*Task brief:*
Pictures are to be left out. Return exactly the lines below from the one with "Viewport: 1206px width, 821px" up to and including the one with "The height and width of the screenshot is (800, 800).".

*Record set:*
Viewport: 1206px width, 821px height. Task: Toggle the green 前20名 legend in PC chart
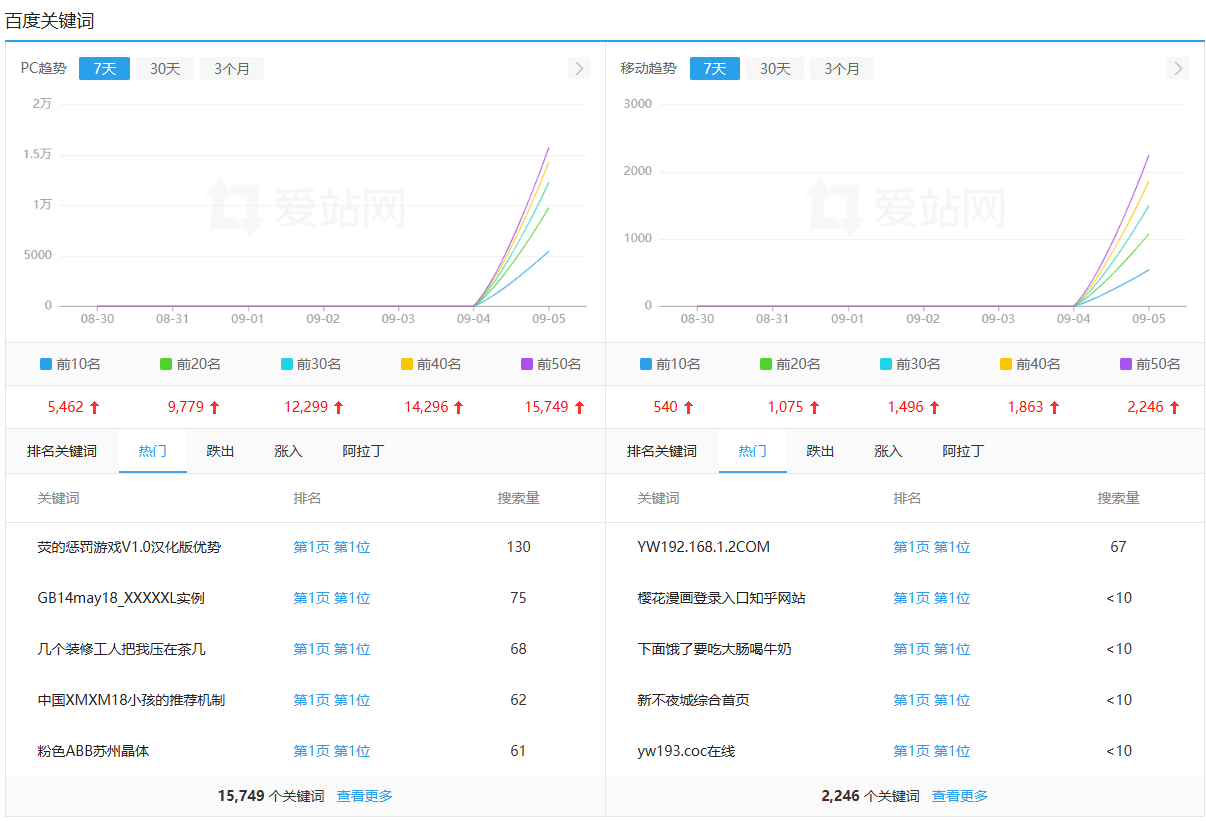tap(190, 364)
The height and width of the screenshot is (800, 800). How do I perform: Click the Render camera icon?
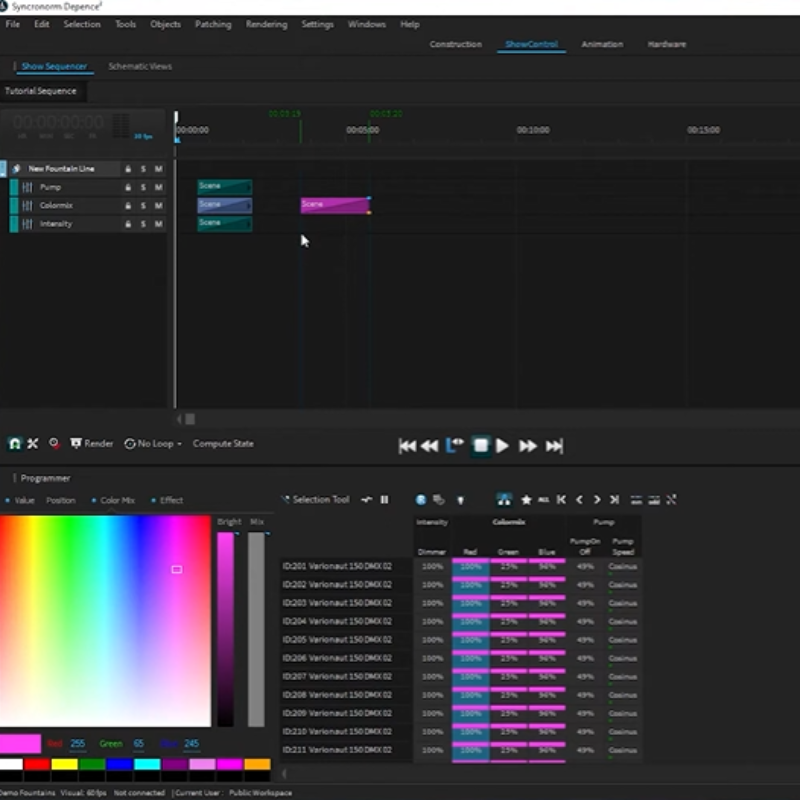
* * *
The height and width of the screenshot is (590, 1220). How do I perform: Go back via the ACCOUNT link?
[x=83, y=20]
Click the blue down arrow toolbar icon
* * *
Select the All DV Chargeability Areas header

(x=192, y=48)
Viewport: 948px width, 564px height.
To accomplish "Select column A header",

*Response box:*
Viewport: 1206px width, 821px height. Task: Toggle the green 前20名 legend in PC chart
tap(190, 364)
The height and width of the screenshot is (800, 800). How do I perform: Click the Render camera icon?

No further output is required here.